Александр Боровский

Хотелось бы, чтобы зимний запас слов (выражение покойного Вагрича Бахчаняна) начинался с чего-нибудь позитивного. Мирного. Так что начну с животных — что может быть безобиднее! Мне почему-то кажется, что после Московской биеннале любовь к животным в нашем искусстве резко усилится. И не только благодаря примеру Жан-Юбера Мартена, чудно управившегося со всей своей фауной.

Просто пора пришла. Ощущается необходимость опосредований. Слишком близко сошлись люди… Слишком ощутима расстановка сил. Слишком легко считываются интересы. Слишком очевиден дефицит идей. Нужно что-то вроде эзопового языка, чтобы не погрязнуть в прямых конфликтах как в обществе в целом, так и в нашей профессиональной среде. Посредник нужен. Образы животных испокон служили посредниками и проводниками. Словом, нужна собака-поводырь…

Да вот и на биеннале возникло ощущение, что то, что носится в воздухе, некоторыми нашими художниками уже прочувствовано. Так, Дмитрий Цветков визуализировал, по сути дела, басенный сюжет: звери напяливают на себя чужой мех. Чтобы казаться богаче и круче. Чтобы раз и навсегда покончить с собственной идентичностью. Чтобы самим себя не узнавать. Эта операция нынче нарасхват. Кто бы подумал, что эзоповское, крыловское, вечное так войдет в моду.

Мне только теперь открылось, как преждевременен был Олег Кулик в «лихие девяностые». Как своевременен он сейчас, на исходе стабильных нулевых, со всем своим «зверсоветом». Полтора десятка лет назад его эскапады воспринимались в контексте демонстрации ролевых функций художника, который все не успокаивался, претендовал на что-то не свое, обкусывал края господствующей репрезентации. Сегодня все это воспринимается абсолютно естественно, без всякой демонстративности и жестовости. Да и не «про искусство» все это, и не про художника. Про нас. Да, такие вот мы сегодня люди. Перекладываем ответственность (за политическое и творческое бессилие, за конформизм перед лицом репрессивных институтов, за собственную несостоятельность как «особи», как биологической единицы) «на плечи» животных. А куликовское «партийное строительство» — его давняя попытка создания Партии животных, полностью реализованная «в конституционном поле»: со сбором подписей-отпечатков лап, лапок, крыльев и т. д., с разборками с Центризбиркомом! Какой там перформансизм, сегодня это реализм чистой воды, правда факта, торжество дрессуры.

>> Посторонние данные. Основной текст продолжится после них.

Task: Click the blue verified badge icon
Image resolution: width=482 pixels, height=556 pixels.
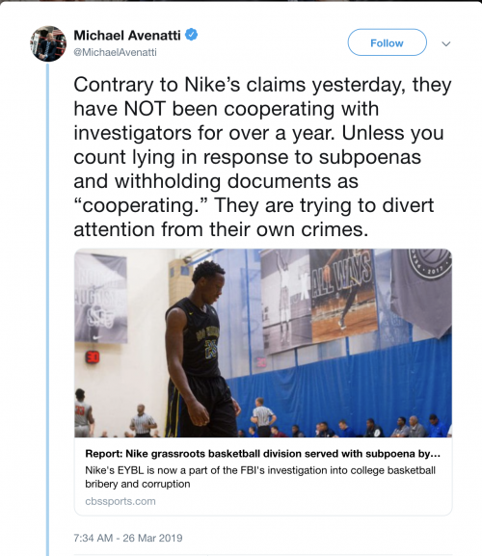Action: coord(192,35)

Старый-добрый анималистический жанр… Он не так прост. Существует как бы в разных режимах. В одном режиме он равен себе, ему комфортно в жанровых рамках, он самопогружен. То есть укоренен в своем материале — фауне всех мастей.

А бывает — переходит на другой режим. Осуществляет, как сегодня говорят, интервенцию. Прямо в реальную жизнь, в самую ее сердцевину. Рванулась эта самая жизнь к предельной свободе, к освобождению от всех и всяческих оков, тут и жанр подоспел. Не в прежних своих границах-оковах, а в каком-то новом формате. Так происходило в революционное время. Жанр стал свободолюбив, в предложенной им картине мира, естественно, не было места сложившемуся во времена Просвещения снисходительному патернализму по отношению к животным. Такова была установка Павла Филонова: все сущее — «проросль мировая» — едино и равноправно. Вслед за своим духовным учителем Велимиром Хлебниковым он мог бы сказать: «Я вижу конские свободы и равноправие коров».

Советская действительность живо поставила жанр на свое место. Запрятав обиду, он вернулся в свои берега, благо недостатка в потребителях его традиционных ценностей не было. Красные маршалы жить не могли без изображения боевых лошадей. Государственные мужи традиционно любили разглядывать на отчетных выставках тучные колхозные стада на многометровых полотнах. Все это было достаточно традиционно и безобидно. По крайней мере в большую политику советский анималистический жанр умудрился не ввязываться. Не то что в фашистской Германии. Там наблюдался взлет зловещей имперской ритуальной анималистики. Над дрессированными толпами в Нюрнберге во время партийных съездов, срежиссированных на пленке неутомимой Лени Рифеншталь, нависал монументальный геральдический орел, менее масштабные, но не менее агрессивные орлы сопровождали обнаженных воинов в бессчетных скульптурных композициях типа «Гения Победы» Адольфа Вампера.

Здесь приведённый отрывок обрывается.